Task prompt
Copy the entries below word for word, keeping every line and its order unchanged.

Dataset records
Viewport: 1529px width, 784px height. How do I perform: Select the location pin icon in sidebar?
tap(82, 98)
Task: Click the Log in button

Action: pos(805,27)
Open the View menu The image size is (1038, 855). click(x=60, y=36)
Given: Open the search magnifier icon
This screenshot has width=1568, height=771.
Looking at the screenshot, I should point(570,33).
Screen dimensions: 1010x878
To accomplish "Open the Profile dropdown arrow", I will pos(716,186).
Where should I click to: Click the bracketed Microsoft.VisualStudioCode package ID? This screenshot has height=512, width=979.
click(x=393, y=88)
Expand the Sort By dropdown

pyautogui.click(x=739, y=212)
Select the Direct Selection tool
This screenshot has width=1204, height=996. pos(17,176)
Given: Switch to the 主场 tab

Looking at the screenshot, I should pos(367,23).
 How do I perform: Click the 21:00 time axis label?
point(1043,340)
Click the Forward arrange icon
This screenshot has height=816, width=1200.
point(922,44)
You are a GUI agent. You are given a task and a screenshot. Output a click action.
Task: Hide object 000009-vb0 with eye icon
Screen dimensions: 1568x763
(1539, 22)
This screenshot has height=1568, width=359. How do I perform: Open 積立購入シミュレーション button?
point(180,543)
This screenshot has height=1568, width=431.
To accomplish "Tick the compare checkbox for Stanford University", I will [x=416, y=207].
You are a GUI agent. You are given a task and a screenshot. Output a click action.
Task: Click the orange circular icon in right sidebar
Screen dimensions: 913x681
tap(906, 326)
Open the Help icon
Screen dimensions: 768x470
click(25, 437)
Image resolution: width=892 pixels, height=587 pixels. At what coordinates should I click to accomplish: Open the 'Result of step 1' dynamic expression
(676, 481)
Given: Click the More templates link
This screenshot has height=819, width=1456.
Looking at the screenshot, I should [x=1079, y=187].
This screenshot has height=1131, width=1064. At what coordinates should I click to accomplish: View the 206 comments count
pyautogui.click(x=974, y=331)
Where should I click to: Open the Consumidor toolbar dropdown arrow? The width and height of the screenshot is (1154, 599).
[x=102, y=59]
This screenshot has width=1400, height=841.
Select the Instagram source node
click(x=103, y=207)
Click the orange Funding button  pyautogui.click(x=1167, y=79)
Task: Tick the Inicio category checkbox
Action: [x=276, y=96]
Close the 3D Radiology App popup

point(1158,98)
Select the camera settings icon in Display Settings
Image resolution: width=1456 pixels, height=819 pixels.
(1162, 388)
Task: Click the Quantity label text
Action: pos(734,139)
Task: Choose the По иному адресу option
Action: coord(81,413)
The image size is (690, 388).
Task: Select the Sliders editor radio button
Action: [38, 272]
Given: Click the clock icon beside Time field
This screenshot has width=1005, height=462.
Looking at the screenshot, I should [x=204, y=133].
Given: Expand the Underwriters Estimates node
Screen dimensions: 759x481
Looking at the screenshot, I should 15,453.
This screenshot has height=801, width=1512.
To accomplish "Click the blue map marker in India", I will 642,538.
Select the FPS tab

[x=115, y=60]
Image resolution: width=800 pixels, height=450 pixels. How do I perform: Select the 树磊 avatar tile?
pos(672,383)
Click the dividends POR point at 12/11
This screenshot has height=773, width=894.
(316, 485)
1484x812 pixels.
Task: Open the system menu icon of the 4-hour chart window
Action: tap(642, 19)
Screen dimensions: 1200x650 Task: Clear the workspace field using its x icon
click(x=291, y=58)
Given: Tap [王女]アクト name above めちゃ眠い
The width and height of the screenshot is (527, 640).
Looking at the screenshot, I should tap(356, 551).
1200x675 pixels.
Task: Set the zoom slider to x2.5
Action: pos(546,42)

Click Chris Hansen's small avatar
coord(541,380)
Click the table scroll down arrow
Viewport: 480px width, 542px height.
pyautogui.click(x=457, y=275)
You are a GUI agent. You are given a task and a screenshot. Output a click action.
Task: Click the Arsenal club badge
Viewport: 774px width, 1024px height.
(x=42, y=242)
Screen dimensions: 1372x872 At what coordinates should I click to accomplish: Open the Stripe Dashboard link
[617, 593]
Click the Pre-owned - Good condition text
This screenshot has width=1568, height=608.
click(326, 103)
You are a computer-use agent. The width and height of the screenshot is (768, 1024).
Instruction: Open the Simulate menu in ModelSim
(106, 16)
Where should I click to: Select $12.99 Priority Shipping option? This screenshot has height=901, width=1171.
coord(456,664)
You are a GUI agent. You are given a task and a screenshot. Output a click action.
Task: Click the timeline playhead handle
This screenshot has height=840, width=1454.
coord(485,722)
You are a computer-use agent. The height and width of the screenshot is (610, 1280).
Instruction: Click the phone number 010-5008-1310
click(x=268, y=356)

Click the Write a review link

Output for this exercise
Viewport: 1529px width, 784px height. How do I perform: Select the location pin icon in sidebar?
tap(82, 98)
Task: Click the Log in button

Action: pos(805,27)
Open the View menu The image size is (1038, 855). click(x=60, y=36)
Given: Open the search magnifier icon
This screenshot has width=1568, height=771.
Looking at the screenshot, I should point(570,33).
Screen dimensions: 1010x878
To accomplish "Open the Profile dropdown arrow", I will pos(716,186).
Where should I click to: Click the bracketed Microsoft.VisualStudioCode package ID? This screenshot has height=512, width=979.
click(x=393, y=88)
Expand the Sort By dropdown

pyautogui.click(x=739, y=212)
Select the Direct Selection tool
This screenshot has width=1204, height=996. pos(17,176)
Given: Switch to the 主场 tab

Looking at the screenshot, I should pos(367,23).
 How do I perform: Click the 21:00 time axis label?
point(1043,340)
Click the Forward arrange icon
This screenshot has height=816, width=1200.
point(922,44)
You are a GUI agent. You are given a task and a screenshot. Output a click action.
Task: Hide object 000009-vb0 with eye icon
Screen dimensions: 1568x763
(1539, 22)
This screenshot has height=1568, width=359. How do I perform: Open 積立購入シミュレーション button?
point(180,543)
This screenshot has height=1568, width=431.
To accomplish "Tick the compare checkbox for Stanford University", I will [x=416, y=207].
You are a GUI agent. You are given a task and a screenshot. Output a click action.
Task: Click the orange circular icon in right sidebar
Screen dimensions: 913x681
tap(906, 326)
Open the Help icon
Screen dimensions: 768x470
click(25, 437)
Image resolution: width=892 pixels, height=587 pixels. At what coordinates should I click to accomplish: Open the 'Result of step 1' dynamic expression
(676, 481)
Given: Click the More templates link
This screenshot has height=819, width=1456.
Looking at the screenshot, I should [x=1079, y=187].
This screenshot has height=1131, width=1064. At what coordinates should I click to accomplish: View the 206 comments count
pyautogui.click(x=974, y=331)
Where should I click to: Open the Consumidor toolbar dropdown arrow? The width and height of the screenshot is (1154, 599).
[x=102, y=59]
This screenshot has width=1400, height=841.
Select the Instagram source node
click(x=103, y=207)
Click the orange Funding button  pyautogui.click(x=1167, y=79)
Task: Tick the Inicio category checkbox
Action: [x=276, y=96]
Close the 3D Radiology App popup

point(1158,98)
Select the camera settings icon in Display Settings
Image resolution: width=1456 pixels, height=819 pixels.
(1162, 388)
Task: Click the Quantity label text
Action: pos(734,139)
Task: Choose the По иному адресу option
Action: coord(81,413)
The image size is (690, 388).
Task: Select the Sliders editor radio button
Action: [38, 272]
Given: Click the clock icon beside Time field
This screenshot has width=1005, height=462.
Looking at the screenshot, I should [x=204, y=133].
Given: Expand the Underwriters Estimates node
Screen dimensions: 759x481
Looking at the screenshot, I should 15,453.
This screenshot has height=801, width=1512.
To accomplish "Click the blue map marker in India", I will 642,538.
Select the FPS tab

[x=115, y=60]
Image resolution: width=800 pixels, height=450 pixels. How do I perform: Select the 树磊 avatar tile?
pos(672,383)
Click the dividends POR point at 12/11
This screenshot has height=773, width=894.
(316, 485)
1484x812 pixels.
Task: Open the system menu icon of the 4-hour chart window
Action: tap(642, 19)
Screen dimensions: 1200x650 Task: Clear the workspace field using its x icon
click(x=291, y=58)
Given: Tap [王女]アクト name above めちゃ眠い
The width and height of the screenshot is (527, 640).
Looking at the screenshot, I should tap(356, 551).
1200x675 pixels.
Task: Set the zoom slider to x2.5
Action: pos(546,42)

Click Chris Hansen's small avatar
coord(541,380)
Click the table scroll down arrow
Viewport: 480px width, 542px height.
pyautogui.click(x=457, y=275)
You are a GUI agent. You are given a task and a screenshot. Output a click action.
Task: Click the Arsenal club badge
Viewport: 774px width, 1024px height.
(x=42, y=242)
Screen dimensions: 1372x872 At what coordinates should I click to accomplish: Open the Stripe Dashboard link
[617, 593]
Click the Pre-owned - Good condition text
This screenshot has width=1568, height=608.
click(326, 103)
You are a computer-use agent. The width and height of the screenshot is (768, 1024).
Instruction: Open the Simulate menu in ModelSim
(106, 16)
Where should I click to: Select $12.99 Priority Shipping option? This screenshot has height=901, width=1171.
coord(456,664)
You are a GUI agent. You are given a task and a screenshot. Output a click action.
Task: Click the timeline playhead handle
This screenshot has height=840, width=1454.
coord(485,722)
You are a computer-use agent. The height and width of the screenshot is (610, 1280).
Instruction: Click the phone number 010-5008-1310
click(x=268, y=356)

Click the Write a review link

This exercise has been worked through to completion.